Fringe is the place to go completely wild with your show. Not everyone wants the clean cut, bring-your-gran-along shows that have a lovely song and a dance at the end. Sometimes, we want it to be raw, raunchy, and insane!

When I first saw "Pigs Fly Easy Ryan" on the Fringe website, I was immediately drawn to it. It seemed very reminiscent of the In-yer-face theatre movement and had won the Untapped Award. I have a small obsession with anything even vaguely In-yer-face, so this production was literally the show I was most excited to see at the fringe.

I was sadly disappointed.

The show opens with the two air hostesses welcoming us onto the plane. We quickly learn that they are pigs masquerading as flight attendants and that there is a very clear power dynamic and one-sided love between the characters. They remove their tails, snouts, and ears to become more humanlike and infiltrate the flight.

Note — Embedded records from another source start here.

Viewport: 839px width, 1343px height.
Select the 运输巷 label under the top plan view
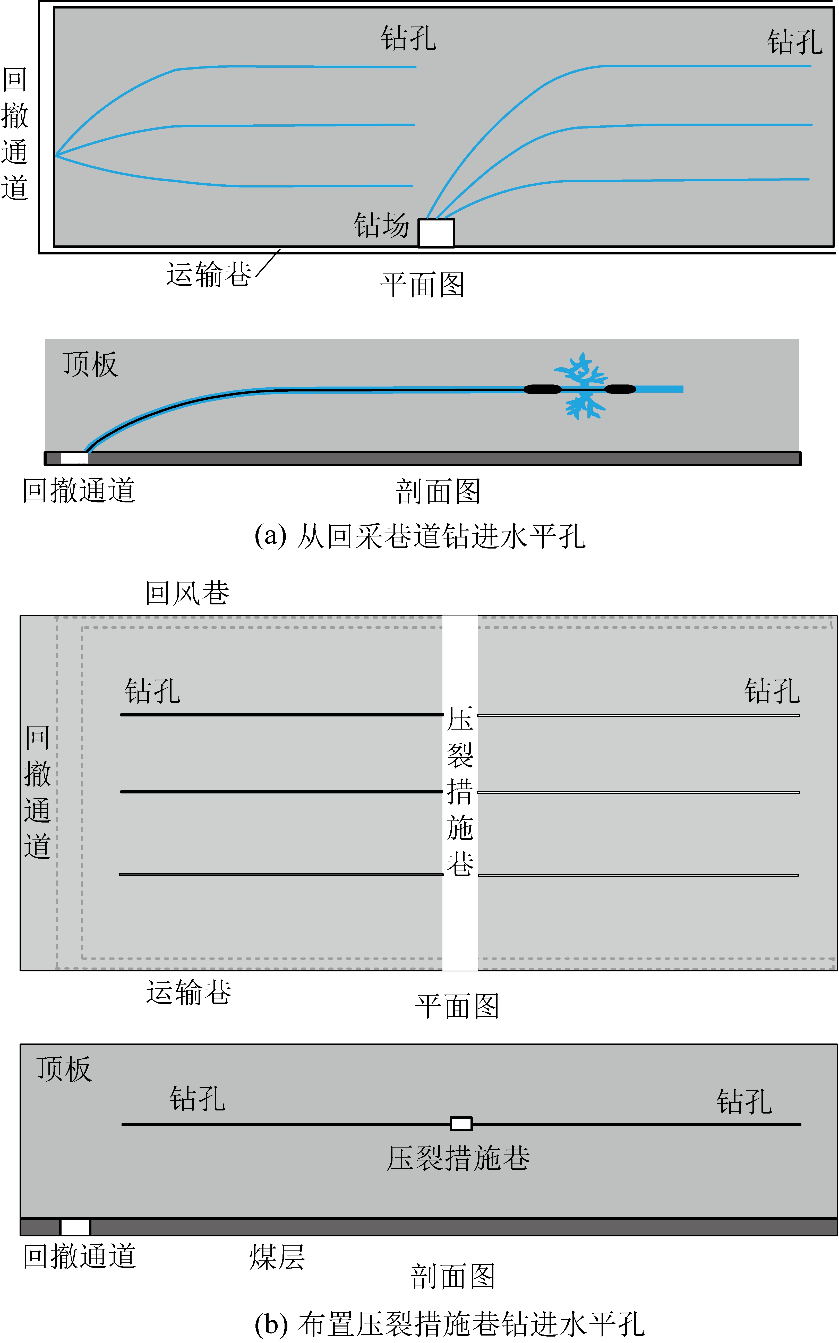point(209,274)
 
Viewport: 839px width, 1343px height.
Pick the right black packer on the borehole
point(620,389)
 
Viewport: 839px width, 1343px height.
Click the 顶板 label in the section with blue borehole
point(90,364)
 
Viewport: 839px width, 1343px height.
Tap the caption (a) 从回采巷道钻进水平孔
point(420,536)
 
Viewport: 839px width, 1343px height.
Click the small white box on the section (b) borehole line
point(460,1124)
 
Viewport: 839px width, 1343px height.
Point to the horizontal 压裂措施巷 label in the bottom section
point(458,1159)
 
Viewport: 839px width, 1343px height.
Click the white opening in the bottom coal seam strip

It quickly dissolves in to chaos, drug trips, and humping. The story gets a little hazy from here. We have plots that start but never seem to really unfold, leaving the audience a little bit bored and confused.

There was a moment in the show where we were handed cotton wool to make clouds and we were asked to hand pieces to the rest of the audience. When I turned around, I saw the audience looking genuinely fed up with the show. There was even a walk out prior to this moment.

That being said, the cloud piece was genuinely my favourite part of the show, as it was just a lovely moment of theatre and audience participation.

The show continues on and just becomes absurd with no real purpose, the cherry on the top being inflatable armbands in the style of the American flag in a play that has been entirely British, using British accents and making references to Jet 2 holidays, a joke that has become a little tired at this point.

The show seemed to me to be a mish-mash of the youthful destruction found in Enda Walsh's "Disco Pigs", mixed with monologues you'd expect in a Samuel Beckett play. It seemed to me to lack a clear voice of its own, trying to replicate the greats of absurdism and In-yer-face with no mark of its own.

It has a lot of good ideas, but it needs to find it's message. Absurdism doesn't need to be clear in its message, but it shouldn't be so convoluted with ideas that it leaves the audience lost. It should leave the audience with their own ideas on what was being discussed to produce further discussion. I have seen on their social media that it is meant to be a fetishisation of freedom, but this does not come across.
I feel like the staging could also do with some reworking, I missed a lot of what was going on because I couldn't see the actors. This was due to large portion of the action taking place on the floor. I also felt that the production relied a little too much on the raunchiness and nudity as it served no other purpose than to just be shocking.
I feel sad to be writing this review as I love the fringe, I love theatre, and I especially love absurdism. However, I can't recommend going to see this show I just simply didn't enjoy it.
☆☆
I hope you all find shows you enjoy, but most of all I hope you have a fantastic fringe!